TIKTAK.ID – Persekutuan Gereja-gereja di Indonesia (PGI) menyatakan bakal surati Presiden Joko Widodo (Jokowi). Hal tersebut ditempuh menanggapi keprihatinan terhadap kemelut 75 pegawai KPK yang dianggap berstatus Tidak Memenuhi Syarat (TMS) mengacu hasil Tes Wawasan Kebangsaan (TWK).
“Kami sangat prihatin dengan upaya-upaya pelemahan KPK yang terjadi selama ini, terutama yang memuncak dengan pelabelan intoleran dan radikalisme terhadap 75 pegawai KPK melalui mekanisme Tes Wawasan Kebangsaan (TWK) belakangan ini,” kata Ketua PGI, Gomar Gultom di Jakarta, sebagaimana dilansir Republika, Jumat (28/5/21).
Gultom menyatakan, pengiriman surat itu ditempuh supaya Presiden Jokowi secepatnya bertindak menyelamatkan KPK dari pelemahan yang terjadi.
Bagi Gultom, terdepaknya 75 pegawai yang selama ini berkinerja baik dan berintegritas dikhawatirkan bakal menjadikan sejumlah penyidik lain gentar dalam menjalankan tugas secara profesional di masa mendatang.
“Mereka karena khawatir mereka di-TWK-kan dengan label radikal. Dan kita semakin khawatir, lantaran mereka yang dipinggirkan ini banyak di antara mereka yang tengah menangani kasus-kasus korupsi yang sangat signifikan,” jelasnya.
Sebagaimana sebelumnya, hasil Tes Wawasan Kebangsaan (TWK) yang diikuti 1.351 pegawai KPK itu berhasil mendapati 75 pegawai di antaranya penyidik senior, Novel Baswedan, Ketua Wadah Pegawai KPK yang juga penyidik Yudi Purnomo, Direktur Sosialisasi dan Kampanye Anti-Korupsi KPK Giri Suprapdiono serta Kasatgas KPK Harun Al-Rasyid. Mereka disebut Tidak Memenuhi Syarat (TMS).

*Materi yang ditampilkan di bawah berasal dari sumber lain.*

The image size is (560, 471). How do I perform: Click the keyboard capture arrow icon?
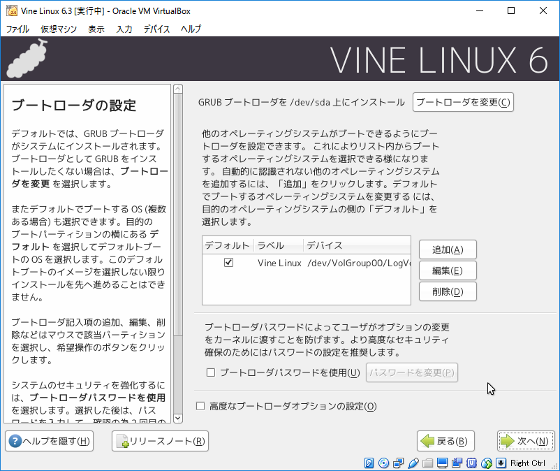tap(501, 463)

Selanjutnya, hasil koordinasi KPK, BKN, Kemenpan RB, Kemenkumham, Komisi Aparatur Sipil Negara (KASN) dan Lembaga Administrasi Negara (LAN) mengerucutkan bahwa 51 dari 75 pegawai itu dinyatakan tidak lulus sedangkan 24 pegawai lainnya bisa dibina lebih lanjut sebelum diangkat menjadi Aparatur Sipil Negara (ASN).
BKN menyatakan pemberhentian terhadap 51 pegawai KPK itu tak merugikan mereka. Sehingga, pemberhentian tersebut tak mengabaikan arahan presiden yang meminta alih status menjadi ASN tak boleh merugikan pegawai.
“Tak merugikan pegawai, dapat saja dia memperoleh hak sebagai pegawai saat dia diberhentikan. Dan, itu tak bakal langsung diberhentikan lantaran mereka sebagai pegawai KPK memiliki kontrak kerja,” terang Kepala BKN, Bima Haria Wibisana.
Wakil Ketua KPK, Alexander Marwata menyebutkan bahwa 24 pegawai lainnya tersebut bakal menjalani pendidikan dan pelatihan bela negara dan wawasan kebangsaan. Dia menyatakan, mereka juga diharuskan menandatangani kesediaan guna mengikuti pendidikan dan pelatihan sebelum mengikuti pembinaan.
“Pada saat selesai pendidikan dan pelatihan wawasan kebangsaan dan bela negara. Jika kemudian yang bersangkutan itu tak lolos yang bersangkutan juga tak dapat diangkat menjadi ASN,” sebutnya.